I may be overlooking something, and would be interested to learn what if so, but I was surprised we got a result smaller than the rust binary in the first instance.
It is interesting that before stripping the size of the Rust version is bigger, but after only stripping the size of the OCaml version is bigger. It'd be nice to try and see what the "extra" info that Rust ships by default is.
If you're building rust on windows, try using the msvc toolchain. I switched scryer-prolog from `x86_64-pc-windows-gnu` to `x86_64-pc-windows-msvc` and got a binary size reduction of 10x, from 100MB to 10MB.
I am also disappointed that the standard library was shunned, and even the entrypoint. What is the smallest Rust binary you can produce while still writing Rust, is my question?
edit: It doesn't look like any of the techniques listed after that work if you still use the standard library.
I think the most important takeaway from this article is that the defaults are crazy inefficient; they seem like pessimisation. I've seen this a lot with "modern" toolchains and languages --- there's zero thought spent on efficiency, and an attitude of not caring at all about how much time or space something should take.
We went from 3.6 MiB to 400 bytes.
In an ideal world, you'd get those 400 bytes from the compiler when you set it to optimise for minimum size and give it the same "simplest possible Rust program", and without optimisation the output might be a little bit larger, but not 4 orders of magnitude larger.

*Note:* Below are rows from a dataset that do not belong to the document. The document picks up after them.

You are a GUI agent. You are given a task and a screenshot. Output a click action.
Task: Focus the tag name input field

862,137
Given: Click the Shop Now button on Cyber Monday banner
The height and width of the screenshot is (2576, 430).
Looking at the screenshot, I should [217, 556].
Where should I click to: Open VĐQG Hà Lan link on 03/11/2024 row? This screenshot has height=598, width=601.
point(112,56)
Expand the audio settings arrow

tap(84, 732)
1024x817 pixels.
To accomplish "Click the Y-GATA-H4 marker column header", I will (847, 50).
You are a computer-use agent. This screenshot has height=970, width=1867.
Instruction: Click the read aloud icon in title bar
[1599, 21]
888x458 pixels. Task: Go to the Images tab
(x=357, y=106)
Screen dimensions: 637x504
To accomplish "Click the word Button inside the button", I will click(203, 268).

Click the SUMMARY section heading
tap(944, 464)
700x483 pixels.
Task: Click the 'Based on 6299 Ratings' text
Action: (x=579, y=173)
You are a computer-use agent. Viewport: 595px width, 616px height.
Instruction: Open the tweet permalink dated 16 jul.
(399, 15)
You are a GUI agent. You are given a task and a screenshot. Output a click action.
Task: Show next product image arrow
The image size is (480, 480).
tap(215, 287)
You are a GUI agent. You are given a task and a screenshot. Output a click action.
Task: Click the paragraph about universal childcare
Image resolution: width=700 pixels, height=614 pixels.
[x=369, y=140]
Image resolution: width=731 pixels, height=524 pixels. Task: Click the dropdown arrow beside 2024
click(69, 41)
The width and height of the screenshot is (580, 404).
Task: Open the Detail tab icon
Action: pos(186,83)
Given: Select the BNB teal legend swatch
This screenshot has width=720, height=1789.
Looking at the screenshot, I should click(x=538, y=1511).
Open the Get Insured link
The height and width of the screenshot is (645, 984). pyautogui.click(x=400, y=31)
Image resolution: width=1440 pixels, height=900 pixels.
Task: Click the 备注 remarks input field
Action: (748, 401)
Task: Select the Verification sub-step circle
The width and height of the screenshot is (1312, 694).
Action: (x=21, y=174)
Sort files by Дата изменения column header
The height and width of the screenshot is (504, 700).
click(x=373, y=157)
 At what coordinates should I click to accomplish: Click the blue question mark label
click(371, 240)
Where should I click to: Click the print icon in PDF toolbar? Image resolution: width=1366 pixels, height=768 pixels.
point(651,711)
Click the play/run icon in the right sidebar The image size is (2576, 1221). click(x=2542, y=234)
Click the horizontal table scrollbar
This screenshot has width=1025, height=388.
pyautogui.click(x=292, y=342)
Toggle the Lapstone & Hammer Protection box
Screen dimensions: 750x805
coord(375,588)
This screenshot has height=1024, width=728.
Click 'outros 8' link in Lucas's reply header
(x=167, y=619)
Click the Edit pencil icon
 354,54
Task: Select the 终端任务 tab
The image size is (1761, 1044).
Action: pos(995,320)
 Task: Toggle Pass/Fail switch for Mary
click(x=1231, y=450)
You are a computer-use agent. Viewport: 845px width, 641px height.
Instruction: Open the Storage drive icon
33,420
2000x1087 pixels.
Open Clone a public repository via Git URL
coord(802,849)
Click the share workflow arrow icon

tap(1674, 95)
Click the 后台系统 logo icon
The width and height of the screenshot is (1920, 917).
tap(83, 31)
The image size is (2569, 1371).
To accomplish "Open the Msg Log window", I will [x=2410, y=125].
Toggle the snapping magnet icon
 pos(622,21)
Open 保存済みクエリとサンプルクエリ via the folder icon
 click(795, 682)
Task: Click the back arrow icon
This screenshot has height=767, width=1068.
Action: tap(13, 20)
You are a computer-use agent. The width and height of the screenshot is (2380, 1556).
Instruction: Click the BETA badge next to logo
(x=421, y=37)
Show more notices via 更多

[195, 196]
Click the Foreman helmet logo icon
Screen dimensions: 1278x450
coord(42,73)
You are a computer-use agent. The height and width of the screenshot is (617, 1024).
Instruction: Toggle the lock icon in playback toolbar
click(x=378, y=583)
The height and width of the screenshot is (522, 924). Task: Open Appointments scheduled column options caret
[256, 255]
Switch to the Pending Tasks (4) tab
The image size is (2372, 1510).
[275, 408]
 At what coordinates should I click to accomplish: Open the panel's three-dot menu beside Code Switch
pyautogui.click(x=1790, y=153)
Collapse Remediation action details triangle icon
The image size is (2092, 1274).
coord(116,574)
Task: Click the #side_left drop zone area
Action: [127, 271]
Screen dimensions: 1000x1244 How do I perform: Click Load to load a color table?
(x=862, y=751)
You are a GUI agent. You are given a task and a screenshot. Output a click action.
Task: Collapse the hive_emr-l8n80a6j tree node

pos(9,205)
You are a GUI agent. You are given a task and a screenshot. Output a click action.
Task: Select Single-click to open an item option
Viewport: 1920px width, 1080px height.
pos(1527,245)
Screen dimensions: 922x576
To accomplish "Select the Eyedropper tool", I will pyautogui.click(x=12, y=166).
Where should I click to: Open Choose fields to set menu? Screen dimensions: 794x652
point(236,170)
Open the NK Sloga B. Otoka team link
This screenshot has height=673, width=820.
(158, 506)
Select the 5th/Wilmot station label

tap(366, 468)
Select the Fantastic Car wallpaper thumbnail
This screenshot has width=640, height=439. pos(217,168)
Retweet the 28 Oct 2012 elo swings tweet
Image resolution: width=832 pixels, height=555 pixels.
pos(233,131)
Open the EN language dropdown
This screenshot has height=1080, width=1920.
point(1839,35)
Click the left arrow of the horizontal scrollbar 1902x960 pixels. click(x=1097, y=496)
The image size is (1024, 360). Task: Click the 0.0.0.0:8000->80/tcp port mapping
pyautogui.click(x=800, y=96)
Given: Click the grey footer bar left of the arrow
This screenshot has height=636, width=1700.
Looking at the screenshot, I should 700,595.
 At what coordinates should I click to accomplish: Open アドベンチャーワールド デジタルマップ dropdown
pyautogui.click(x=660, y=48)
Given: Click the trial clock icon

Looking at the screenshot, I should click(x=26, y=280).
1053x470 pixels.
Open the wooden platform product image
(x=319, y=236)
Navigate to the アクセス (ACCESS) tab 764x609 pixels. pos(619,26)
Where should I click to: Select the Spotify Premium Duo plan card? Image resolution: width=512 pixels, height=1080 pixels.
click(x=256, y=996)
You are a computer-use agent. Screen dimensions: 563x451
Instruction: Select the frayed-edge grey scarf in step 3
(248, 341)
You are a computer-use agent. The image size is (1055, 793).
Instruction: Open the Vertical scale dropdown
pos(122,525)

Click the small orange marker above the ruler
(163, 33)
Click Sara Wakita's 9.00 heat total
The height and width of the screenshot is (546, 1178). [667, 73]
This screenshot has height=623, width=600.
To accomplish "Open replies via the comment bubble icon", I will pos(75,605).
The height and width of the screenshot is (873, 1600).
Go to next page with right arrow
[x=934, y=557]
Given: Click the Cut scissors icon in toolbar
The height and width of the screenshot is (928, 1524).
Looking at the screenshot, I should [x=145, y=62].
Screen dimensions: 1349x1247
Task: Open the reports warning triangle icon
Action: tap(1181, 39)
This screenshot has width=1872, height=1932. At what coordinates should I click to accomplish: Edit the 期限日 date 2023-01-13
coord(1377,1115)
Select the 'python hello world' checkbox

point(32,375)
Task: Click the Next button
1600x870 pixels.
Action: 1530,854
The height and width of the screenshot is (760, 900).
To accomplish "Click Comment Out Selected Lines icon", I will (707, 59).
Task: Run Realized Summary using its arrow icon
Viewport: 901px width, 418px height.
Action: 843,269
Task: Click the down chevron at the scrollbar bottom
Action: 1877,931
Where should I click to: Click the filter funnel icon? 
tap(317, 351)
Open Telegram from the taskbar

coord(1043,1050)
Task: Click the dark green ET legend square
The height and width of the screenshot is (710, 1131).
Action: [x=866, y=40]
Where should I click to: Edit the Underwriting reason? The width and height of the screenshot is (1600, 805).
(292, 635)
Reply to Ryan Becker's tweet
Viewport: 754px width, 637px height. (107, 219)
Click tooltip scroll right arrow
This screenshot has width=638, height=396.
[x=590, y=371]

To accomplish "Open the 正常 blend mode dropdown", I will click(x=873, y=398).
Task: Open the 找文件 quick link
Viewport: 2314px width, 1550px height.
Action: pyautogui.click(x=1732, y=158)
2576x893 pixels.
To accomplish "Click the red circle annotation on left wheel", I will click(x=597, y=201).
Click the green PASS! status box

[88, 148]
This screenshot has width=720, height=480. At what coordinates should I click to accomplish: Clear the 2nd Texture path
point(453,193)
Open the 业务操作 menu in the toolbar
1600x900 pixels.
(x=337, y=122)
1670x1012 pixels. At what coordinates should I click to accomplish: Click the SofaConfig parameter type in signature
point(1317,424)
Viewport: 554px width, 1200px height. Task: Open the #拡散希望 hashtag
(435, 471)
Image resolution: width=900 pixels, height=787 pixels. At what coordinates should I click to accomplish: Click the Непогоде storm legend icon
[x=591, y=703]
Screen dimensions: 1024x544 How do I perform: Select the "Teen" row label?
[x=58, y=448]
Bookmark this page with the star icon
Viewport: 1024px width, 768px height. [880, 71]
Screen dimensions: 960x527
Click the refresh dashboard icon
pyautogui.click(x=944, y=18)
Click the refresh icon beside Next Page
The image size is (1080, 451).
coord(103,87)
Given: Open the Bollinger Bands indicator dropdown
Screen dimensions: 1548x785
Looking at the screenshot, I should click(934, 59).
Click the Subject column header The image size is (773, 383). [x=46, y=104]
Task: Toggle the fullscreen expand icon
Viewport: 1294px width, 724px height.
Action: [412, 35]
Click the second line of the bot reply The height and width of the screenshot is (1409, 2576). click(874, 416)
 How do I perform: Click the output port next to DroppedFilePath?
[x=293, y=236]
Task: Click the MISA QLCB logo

Frankly, 3.6MB is nothing but insane for a program that does little more than exit. That's more than 2 floppies! We can add "Rust program that does nothing" to "List of Things That Turbo Pascal is Smaller Than" (https://news.ycombinator.com/item?id=22843140)
I wonder what it is that leads to such inefficiency. It would seem reasonable that a program that does very little, should also not contain much code. Therefore a compiler shouldn't generated much code. Yet somewhere along the way, drenched in multiple layers of abstraction, we've lost common sense?
A program that returns 42 is a 5-byte file in DOS: b8 2a 4c cd 21. (And if they'd been a little more thoughtful on the initial API, it could've been 3 bytes.)
In general I agree, but there may be cases where some bloat is justified (like getting readable callstacks on a crash, which may require at least some amount of debug information). Having said that, 3.5 Mbytes for a "do-nothing" exe is quite crazy though and should have been addressed long ago. I would expect somewhere between 4 and (to be generous) 64 KBytes.
IMHO it's nothing to do with "funding" (look at what comes out of the demoscene, for example); or perhaps you're espousing the same mentality that causes this. There isn't a need to "prioritize" anything, because these are really problems caused by doing unnecessary work in the first place: generating code for which the results of its execution will never be needed.
That's a weird rhethorical flourish. If there isn't a need to prioritize work to fix the thing we're complaining about, I guess we can stop complaining about it.
That's what I'm saying: There would've been nothing to fix if they hadn't not cared at all about efficiency from the beginning, because such inefficiency would've never been created.
If your ideal world is one without debug symbols, backtracing, and crash handling, then sure. It's not inefficiency to provide those features by default. If you want to turn them off, you can.
If you want to go even smaller, get strip from binutils >= 2.41 and use `--strip-section-headers`. Using this option gets the basic exit down from 352 bytes to 140 bytes, and a hexdump shows that it is literally just the ELF header, program header(s), and text/data concatenated together - about as minimal as it gets without playing dirty header/code overlap tricks.
Note that the assembly code is suboptimal, since it wastes 4 bytes for each immediate.
The optimal assembly code is this: "mov al, 42; xchg edi, eax; mov al, 60; syscall". Or just "mov al, 60; syscall" if you want to exit with 0 rather 42.